2009-07-13 Thread Mark Mentovai
Generate Your Projects, or GYP, was designed around Chromium's needs.
Maintaining distinct project files for different build environments
and different platforms put a great burden on our team, and was never
intended to be a long-term solution.  We really wanted to have a
single canonical description of the build from which we could generate
the native project files that developers were accustomed to.

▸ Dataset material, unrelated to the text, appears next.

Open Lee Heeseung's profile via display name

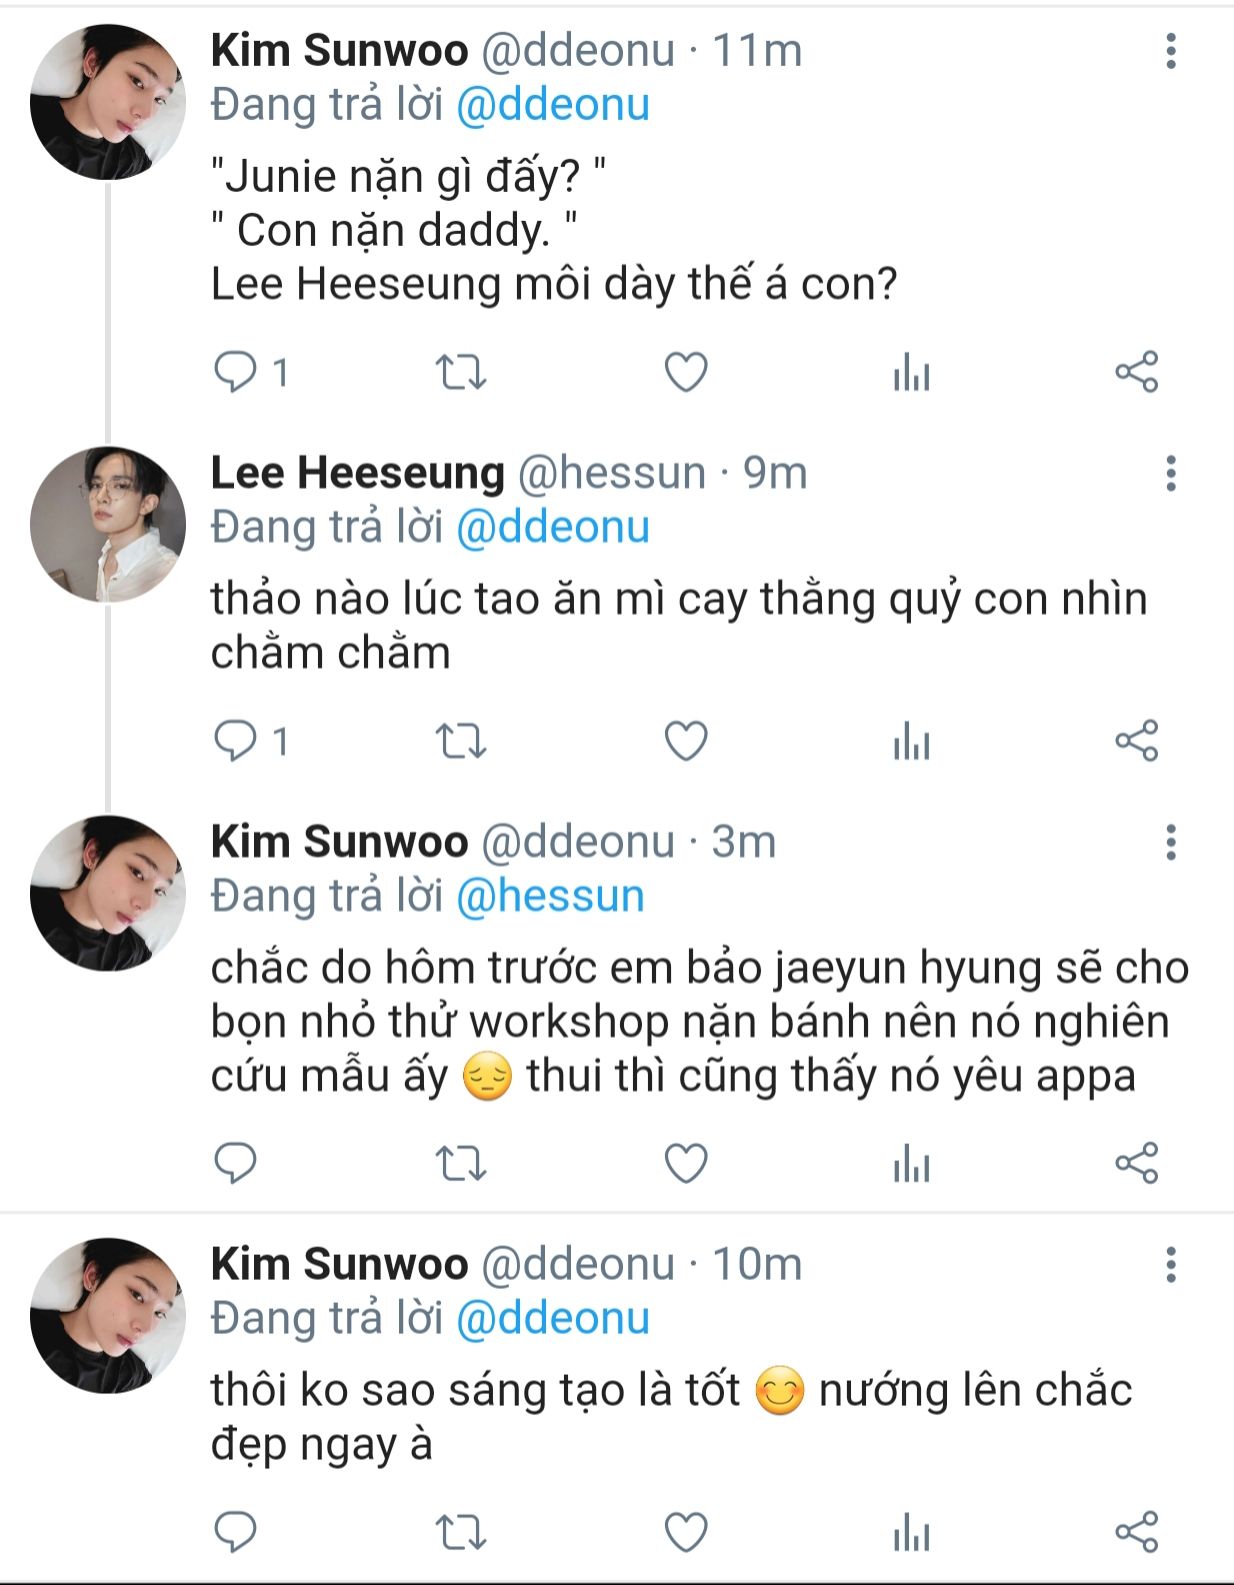(x=357, y=473)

One proposed solution was to treat our SCons build as canonical and
have it generate native project files.  This integration never really
came to fruition.  We had SCons generating Visual Studio projects for
simpler projects, but mapping the flexible SCons input language to the
more restrictive descriptions used in IDE project files proved
difficult.

We also considered CMake, and had it demonstrably working for some of
our smaller projects as well.  Unfortunately, transitioning to CMake
would have required moving everything over at once, without allowing
for some existing projects to be maintained by hand during a
transition period.  CMake-generated files contain absolute paths, so a
.tar or .zip of the source tree could not be primed with CMake output,
complicating the bootstrapping process for new contributors.  A less
significant factor was that CMake introduced an additional binary
build prerequisite, which would have had to have been installed
everywhere.  Python is already a prerequisite for Chromium, so a
Python tool was easier to deploy.

The net result of all of this was GYP, which was designed specifically
to meet Chromium's needs.  We were able to get GYP to generate project
files on all three of our main platforms fairly rapidly, and we
designed for (and eventually executed on some platforms) a staged
transition from the existing build.  GYP helped Chromium solve more
problems in less time than any of the other options that we
experimented with, but it's important to remember that Chromium's
needs are not necessarily the same as those of other projects.  There
are several valid ways to solve the too many build systems problem,
and GYP just happens to be one that has worked well for us.

Mark
(Full disclosure: I'm the principal designer of GYP, and would be
happy to discuss it in further detail)

Brent Fulgham wrote:
 So Cmake seems equivalent to GYP. GYP probably has unique features that make
 it more desireable than Cmake for one reason or another (perhaps it's easier
 to add new platform support or something), but at the moment those benefits
 are not obvious to me.
 I'm afraid that as far as I can tell, GYP seems like a case of NIH syndrome.